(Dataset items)
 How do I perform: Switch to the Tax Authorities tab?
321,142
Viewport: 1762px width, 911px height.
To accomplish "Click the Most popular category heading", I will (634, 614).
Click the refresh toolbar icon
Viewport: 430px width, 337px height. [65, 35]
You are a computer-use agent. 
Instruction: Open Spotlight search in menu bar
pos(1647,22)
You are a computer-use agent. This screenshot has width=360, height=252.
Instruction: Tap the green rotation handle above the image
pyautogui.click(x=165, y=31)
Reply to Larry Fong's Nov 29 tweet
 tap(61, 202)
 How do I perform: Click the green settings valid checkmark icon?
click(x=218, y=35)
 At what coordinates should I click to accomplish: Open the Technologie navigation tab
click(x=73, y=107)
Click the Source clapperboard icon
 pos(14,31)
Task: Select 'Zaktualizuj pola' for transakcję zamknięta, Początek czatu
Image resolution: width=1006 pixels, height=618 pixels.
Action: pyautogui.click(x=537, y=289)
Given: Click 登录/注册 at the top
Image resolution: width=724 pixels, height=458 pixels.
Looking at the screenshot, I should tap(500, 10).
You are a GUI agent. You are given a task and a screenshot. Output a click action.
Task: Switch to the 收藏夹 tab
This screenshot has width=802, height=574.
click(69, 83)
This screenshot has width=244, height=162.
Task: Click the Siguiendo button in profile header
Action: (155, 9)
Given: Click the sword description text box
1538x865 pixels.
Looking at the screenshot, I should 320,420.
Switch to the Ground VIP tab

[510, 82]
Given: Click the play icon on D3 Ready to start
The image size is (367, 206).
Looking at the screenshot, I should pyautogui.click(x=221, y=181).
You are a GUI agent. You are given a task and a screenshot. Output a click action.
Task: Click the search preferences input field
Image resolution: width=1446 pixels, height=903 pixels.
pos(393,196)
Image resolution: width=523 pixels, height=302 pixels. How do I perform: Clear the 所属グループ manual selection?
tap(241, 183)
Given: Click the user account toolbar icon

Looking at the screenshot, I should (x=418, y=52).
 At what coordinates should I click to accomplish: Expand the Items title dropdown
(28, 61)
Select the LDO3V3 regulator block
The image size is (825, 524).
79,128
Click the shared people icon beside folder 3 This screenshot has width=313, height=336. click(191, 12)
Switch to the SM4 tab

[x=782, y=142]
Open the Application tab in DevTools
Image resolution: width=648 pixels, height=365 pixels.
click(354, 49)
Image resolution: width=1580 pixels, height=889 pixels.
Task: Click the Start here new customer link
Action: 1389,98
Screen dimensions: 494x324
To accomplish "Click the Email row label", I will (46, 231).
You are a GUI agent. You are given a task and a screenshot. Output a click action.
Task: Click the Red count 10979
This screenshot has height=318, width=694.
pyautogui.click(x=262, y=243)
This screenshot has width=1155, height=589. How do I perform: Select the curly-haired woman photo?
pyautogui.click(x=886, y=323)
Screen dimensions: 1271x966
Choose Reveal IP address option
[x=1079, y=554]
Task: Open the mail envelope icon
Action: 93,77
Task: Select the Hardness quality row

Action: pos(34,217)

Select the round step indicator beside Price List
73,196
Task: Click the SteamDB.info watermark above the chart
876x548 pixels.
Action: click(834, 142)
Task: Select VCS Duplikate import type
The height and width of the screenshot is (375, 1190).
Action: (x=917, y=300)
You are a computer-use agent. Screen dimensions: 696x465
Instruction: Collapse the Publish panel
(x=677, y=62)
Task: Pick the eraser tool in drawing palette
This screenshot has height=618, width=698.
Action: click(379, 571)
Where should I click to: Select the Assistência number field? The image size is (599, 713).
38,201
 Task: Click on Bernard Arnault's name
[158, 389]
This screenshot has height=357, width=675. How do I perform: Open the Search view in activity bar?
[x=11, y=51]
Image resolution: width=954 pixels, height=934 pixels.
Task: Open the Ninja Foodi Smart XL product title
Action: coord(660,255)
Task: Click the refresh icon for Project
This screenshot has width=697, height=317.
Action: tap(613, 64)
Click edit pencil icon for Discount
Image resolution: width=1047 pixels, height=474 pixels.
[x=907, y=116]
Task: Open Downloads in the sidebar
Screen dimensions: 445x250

Task to complete -
Rewrite the lines above as a numbered list, skipping any blank lines.

Worked solution -
1.  How do I perform: Switch to the Tax Authorities tab?
2. 321,142
3. Viewport: 1762px width, 911px height.
4. To accomplish "Click the Most popular category heading", I will (634, 614).
5. Click the refresh toolbar icon
6. Viewport: 430px width, 337px height. [65, 35]
7. You are a computer-use agent. 
8. Instruction: Open Spotlight search in menu bar
9. pos(1647,22)
10. You are a computer-use agent. This screenshot has width=360, height=252.
11. Instruction: Tap the green rotation handle above the image
12. pyautogui.click(x=165, y=31)
13. Reply to Larry Fong's Nov 29 tweet
14.  tap(61, 202)
15.  How do I perform: Click the green settings valid checkmark icon?
16. click(x=218, y=35)
17.  At what coordinates should I click to accomplish: Open the Technologie navigation tab
18. click(x=73, y=107)
19. Click the Source clapperboard icon
20.  pos(14,31)
21. Task: Select 'Zaktualizuj pola' for transakcję zamknięta, Początek czatu
22. Image resolution: width=1006 pixels, height=618 pixels.
23. Action: pyautogui.click(x=537, y=289)
24. Given: Click 登录/注册 at the top
25. Image resolution: width=724 pixels, height=458 pixels.
26. Looking at the screenshot, I should tap(500, 10).
27. You are a GUI agent. You are given a task and a screenshot. Output a click action.
28. Task: Switch to the 收藏夹 tab
29. This screenshot has width=802, height=574.
30. click(69, 83)
31. This screenshot has width=244, height=162.
32. Task: Click the Siguiendo button in profile header
33. Action: (155, 9)
34. Given: Click the sword description text box
35. 1538x865 pixels.
36. Looking at the screenshot, I should 320,420.
37. Switch to the Ground VIP tab
38. [510, 82]
39. Given: Click the play icon on D3 Ready to start
40. The image size is (367, 206).
41. Looking at the screenshot, I should pyautogui.click(x=221, y=181).
42. You are a GUI agent. You are given a task and a screenshot. Output a click action.
43. Task: Click the search preferences input field
44. Image resolution: width=1446 pixels, height=903 pixels.
45. pos(393,196)
46. Image resolution: width=523 pixels, height=302 pixels. How do I perform: Clear the 所属グループ manual selection?
47. tap(241, 183)
48. Given: Click the user account toolbar icon
49. Looking at the screenshot, I should (x=418, y=52).
50.  At what coordinates should I click to accomplish: Expand the Items title dropdown
51. (28, 61)
52. Select the LDO3V3 regulator block
53. The image size is (825, 524).
54. 79,128
55. Click the shared people icon beside folder 3 This screenshot has width=313, height=336. click(191, 12)
56. Switch to the SM4 tab
57. [x=782, y=142]
58. Open the Application tab in DevTools
59. Image resolution: width=648 pixels, height=365 pixels.
60. click(354, 49)
61. Image resolution: width=1580 pixels, height=889 pixels.
62. Task: Click the Start here new customer link
63. Action: 1389,98
64. Screen dimensions: 494x324
65. To accomplish "Click the Email row label", I will (46, 231).
66. You are a GUI agent. You are given a task and a screenshot. Output a click action.
67. Task: Click the Red count 10979
68. This screenshot has height=318, width=694.
69. pyautogui.click(x=262, y=243)
70. This screenshot has width=1155, height=589. How do I perform: Select the curly-haired woman photo?
71. pyautogui.click(x=886, y=323)
72. Screen dimensions: 1271x966
73. Choose Reveal IP address option
74. [x=1079, y=554]
75. Task: Open the mail envelope icon
76. Action: 93,77
77. Task: Select the Hardness quality row
78. Action: pos(34,217)
79. Select the round step indicator beside Price List
80. 73,196
81. Task: Click the SteamDB.info watermark above the chart
82. 876x548 pixels.
83. Action: click(834, 142)
84. Task: Select VCS Duplikate import type
85. The height and width of the screenshot is (375, 1190).
86. Action: (x=917, y=300)
87. You are a computer-use agent. Screen dimensions: 696x465
88. Instruction: Collapse the Publish panel
89. (x=677, y=62)
90. Task: Pick the eraser tool in drawing palette
91. This screenshot has height=618, width=698.
92. Action: click(379, 571)
93. Where should I click to: Select the Assistência number field? The image size is (599, 713).
94. 38,201
95.  Task: Click on Bernard Arnault's name
96. [158, 389]
97. This screenshot has height=357, width=675. How do I perform: Open the Search view in activity bar?
98. [x=11, y=51]
99. Image resolution: width=954 pixels, height=934 pixels.
100. Task: Open the Ninja Foodi Smart XL product title
101. Action: coord(660,255)
102. Task: Click the refresh icon for Project
103. This screenshot has width=697, height=317.
104. Action: tap(613, 64)
105. Click edit pencil icon for Discount
106. Image resolution: width=1047 pixels, height=474 pixels.
107. [x=907, y=116]
108. Task: Open Downloads in the sidebar
109. Screen dimensions: 445x250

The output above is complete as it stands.